LONDON The birth of twins Charlene Riva and Myla Rose was supposed to mark the moment when their dad Roger Federer lost his appetite to win titles -- at least that is what the all-conquering Swiss's rivals were hoping for.
No such luck.
Exactly a month after Federer first set eyes on his baby girls, the world number one appears to have mastered the art of coping with sleepless nights and showed he was still the man to beat when he won the Cincinnati Masters on Sunday.
The victory has put him in the perfect frame of mind as he seeks a record-equaling sixth successive title at the U.S. Open which begins on Monday.
Federer will arrive at Flushing Meadows with a bigger entourage and with the biggest career questions answered. In an incredible six-week spell from May to July, he won the only major title he lacked, the French Open, and broke Pete Sampras's grand slam title record by capturing his 15th at Wimbledon.
"It's been an amazing summer in my personal life and also on court. So I guess it's sometimes still hard to believe I was able to win Paris and Wimbledon back-to-back," said Federer.
"It definitely came at the right time. I think getting back to number one with the Wimbledon win... it was amazing. And being number one in the world and having twin girls, it's something that doesn't happen every day.

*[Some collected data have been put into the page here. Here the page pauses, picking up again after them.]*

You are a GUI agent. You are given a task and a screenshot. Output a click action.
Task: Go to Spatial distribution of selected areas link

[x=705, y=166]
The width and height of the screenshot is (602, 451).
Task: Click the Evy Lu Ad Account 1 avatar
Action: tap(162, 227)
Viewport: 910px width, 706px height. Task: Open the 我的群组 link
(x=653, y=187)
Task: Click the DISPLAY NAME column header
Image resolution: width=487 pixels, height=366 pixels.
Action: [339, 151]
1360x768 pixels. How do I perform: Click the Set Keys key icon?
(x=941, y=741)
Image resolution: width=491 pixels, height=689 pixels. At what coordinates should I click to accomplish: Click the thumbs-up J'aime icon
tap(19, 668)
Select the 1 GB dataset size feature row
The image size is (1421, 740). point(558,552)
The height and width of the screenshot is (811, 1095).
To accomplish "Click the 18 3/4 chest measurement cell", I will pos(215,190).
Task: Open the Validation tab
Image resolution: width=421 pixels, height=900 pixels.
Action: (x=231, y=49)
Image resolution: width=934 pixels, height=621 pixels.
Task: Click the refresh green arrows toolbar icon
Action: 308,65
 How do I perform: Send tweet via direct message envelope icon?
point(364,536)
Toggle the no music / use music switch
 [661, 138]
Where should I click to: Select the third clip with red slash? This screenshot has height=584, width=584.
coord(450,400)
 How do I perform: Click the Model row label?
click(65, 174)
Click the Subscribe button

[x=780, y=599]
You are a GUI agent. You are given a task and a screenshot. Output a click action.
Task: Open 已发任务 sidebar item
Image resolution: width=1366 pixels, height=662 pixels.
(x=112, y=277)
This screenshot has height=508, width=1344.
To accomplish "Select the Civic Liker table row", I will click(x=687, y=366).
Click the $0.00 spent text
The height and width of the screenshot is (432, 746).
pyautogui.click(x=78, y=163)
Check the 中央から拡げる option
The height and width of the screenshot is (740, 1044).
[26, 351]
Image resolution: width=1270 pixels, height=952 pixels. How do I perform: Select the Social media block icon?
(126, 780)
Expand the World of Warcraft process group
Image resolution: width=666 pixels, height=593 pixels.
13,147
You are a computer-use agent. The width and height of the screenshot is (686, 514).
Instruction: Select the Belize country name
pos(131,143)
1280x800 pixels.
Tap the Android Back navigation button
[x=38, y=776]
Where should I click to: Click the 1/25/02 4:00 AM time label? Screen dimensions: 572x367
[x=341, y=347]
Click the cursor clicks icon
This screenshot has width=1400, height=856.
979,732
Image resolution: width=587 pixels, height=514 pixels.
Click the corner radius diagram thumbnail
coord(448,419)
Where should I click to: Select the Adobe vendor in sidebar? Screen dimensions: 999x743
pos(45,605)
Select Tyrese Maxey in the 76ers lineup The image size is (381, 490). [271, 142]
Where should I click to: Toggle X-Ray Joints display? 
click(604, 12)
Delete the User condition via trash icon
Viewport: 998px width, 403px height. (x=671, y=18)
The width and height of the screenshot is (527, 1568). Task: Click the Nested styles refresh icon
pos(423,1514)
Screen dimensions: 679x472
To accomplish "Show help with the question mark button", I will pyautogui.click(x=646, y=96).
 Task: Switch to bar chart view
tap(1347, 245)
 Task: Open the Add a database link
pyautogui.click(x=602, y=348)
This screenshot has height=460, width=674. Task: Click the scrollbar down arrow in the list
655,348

"I don't see anything changing because of the twins. But that definitely has an impact on my life. So far it's a very positive impact and it's not pulling me away from the game. So I'm positive about my tennis future."
These were not exactly the words the chasing pack in men's tennis wanted to hear. They had hoped that family life would divert the 28-year-old's attention away from the tennis courts, just as former world number one Boris Becker had predicted.
"(Fatherhood) changes (your) life dramatically," Becker, who won the 1996 Australian Open after the birth of his first son Noah, said earlier this year.
"It would be more difficult to focus on one thing alone because your main focus is for your child and your wife, and tennis becomes secondary. That's a fact."
Former England rugby player Austin Healey summed up the feeling of many professional athletes by saying: "I immediately felt my edge had disappeared and I knew from that point on it would be very difficult to keep playing rugby at the highest level."
If the tennis annals are to be believed, the arrival of the Federer twins could seriously dent the world number one's chances of adding to his collection of grand slam titles.
The last time a mother won a singles grand slam crown was in 1980 when Australian Evonne Goolagong triumphed at Wimbledon. Since then, only eight men have captured a major after embracing the joys of fatherhood.
While four -- Pat Cash, Andres Gomez, Petr Korda and Albert Costa -- were one-slam wonders, multiple champions Becker, Yevgeny Kafelnikov and Andre Agassi managed to add just one further slam to their haul after becoming parents.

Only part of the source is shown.